We will use the Insights feature to generate SQL statements to extract structured data from the unstructured table

  1. In the Google Cloud console, go to the Knowledge Catalog Search page.
  2. Search for the dataset table that you want to view insights for. In the search bar, enter the dataset / table name from previous step: "froyo_data" and hit enter
  3. From the result list, click the TABLE entry (not the dataset one)
  4. You should see the INSIGHTS tab. Click that (if it requires you to enable any API, follow along and just enable APIs).

If you ended up enabling APIs at this point, you have to re-run the scan job again.

  1. In the INSIGHTS tab, you will see the EXTRACT button drop-down. Click that and select "Extract with SQL" option.

89809b34c610569d.png

In the "Extract with SQL" dialog pop up, set the DESTINATION dataset as the one that you saw in the result of the Datascan job. Start typing its name and it should show up in autocomplete. Click the "Extract" button. Alternatively you can create a new dataset at this point and extract.

This should open BigQuery Query Editor with a tab open populated with extracted SQL from the data scan inference.

8. SQL Validation & Schema Creation

If the generated query seems all good, and semantically relevant to your unstructured data, go ahead and run it by clicking the Run button on the query editor. It will take a few minutes to create the schema required for the structured storage of your unstructured media.

Once done, you should be able to verify the schema by expanding the dataset in the explorer pane of the BigQuery Studio as seen below:

6e65906240a9a8be.png

Alright!!! It was so sweet that we did all those database things really fast. Now it's time for the ultimate test!

9. The Ultimate Test!!!

Let's say I want my agent to respond to the user's questions with real, complete and well orchestrated information grounded in facts. I am going to ask a question that the agent would only be able to answer by referring to multiple media files and references from my source.

Here is my user question:

I'm really interested in your Midnight Swirl froyo. Are there any allergens in it?

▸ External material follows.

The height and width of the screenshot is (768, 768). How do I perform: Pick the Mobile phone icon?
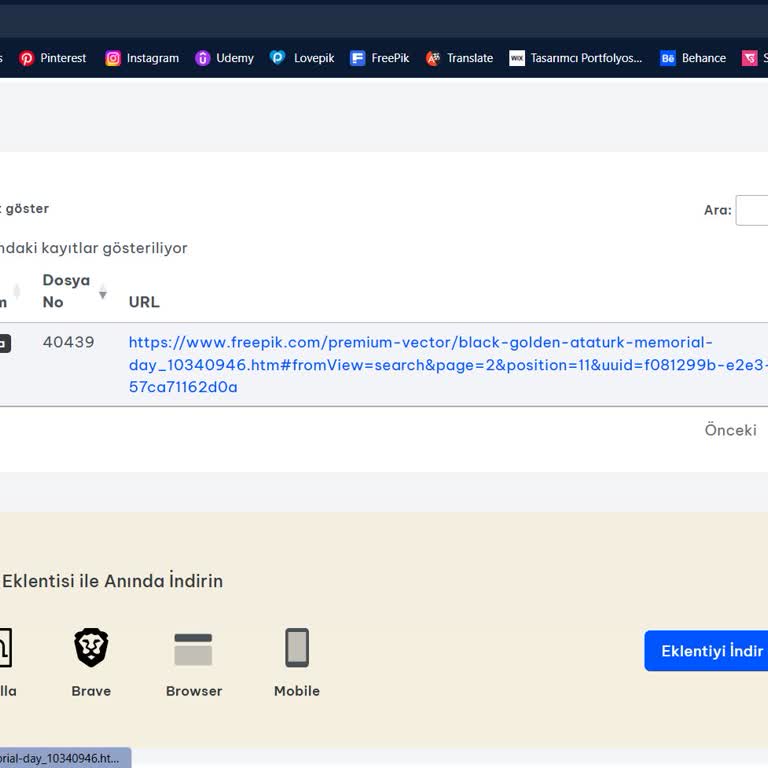pyautogui.click(x=297, y=648)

Now a generic search or an LLM search will say "Zero ingredients". But we built a full semantic inference converting all our unstructured media into structured data. So here it goes, with a simple SQL that will fetch this information:

SELECT p.product_name, i.ingredient_name, a.allergen_name, category, stability
FROM froyo_data.consistsof c
INNER JOIN froyo_data.product p
  ON c.product_id = p.product_id
INNER JOIN froyo_data.ingredient i
  ON c.ingredient_id = i.ingredient_name
LEFT OUTER JOIN froyo_data.containsallergen a
  ON i.ingredient_id = a.ingredient_id
WHERE
  UPPER(p.product_name) LIKE '%MIDNIGHT%SWIRL%'
  AND allergen_name IS NOT NULL;

Woohoo! Look at the result:

f582d55814a23e8.png

10. Clean up

Once this lab is done, do not forget to delete the scan job and the BigQuery tables the job ended up creating.

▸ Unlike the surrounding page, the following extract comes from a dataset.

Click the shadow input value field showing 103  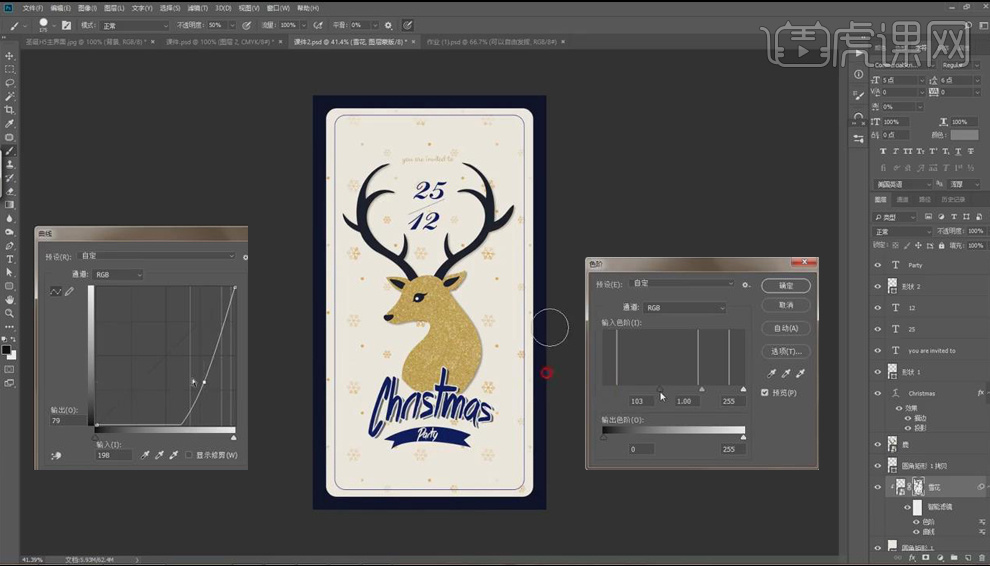641,401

Go to https://console.cloud.google.com/bigquery/governance/metadata-curation/cloud-storage-discovery. Select the job you want to delete by clicking on the vertical ellipsis next to it and click DELETE.

9fcbbfa1a9ccba6d.png

It should clean up the job.

11. Congratulations

Our implementation was successfully able to identify the hidden allergen. No more dark data, people!!! In part 2, we will federate this BigQuery data in a transactional system with AlloyDB to unify the data needs for our agentic application.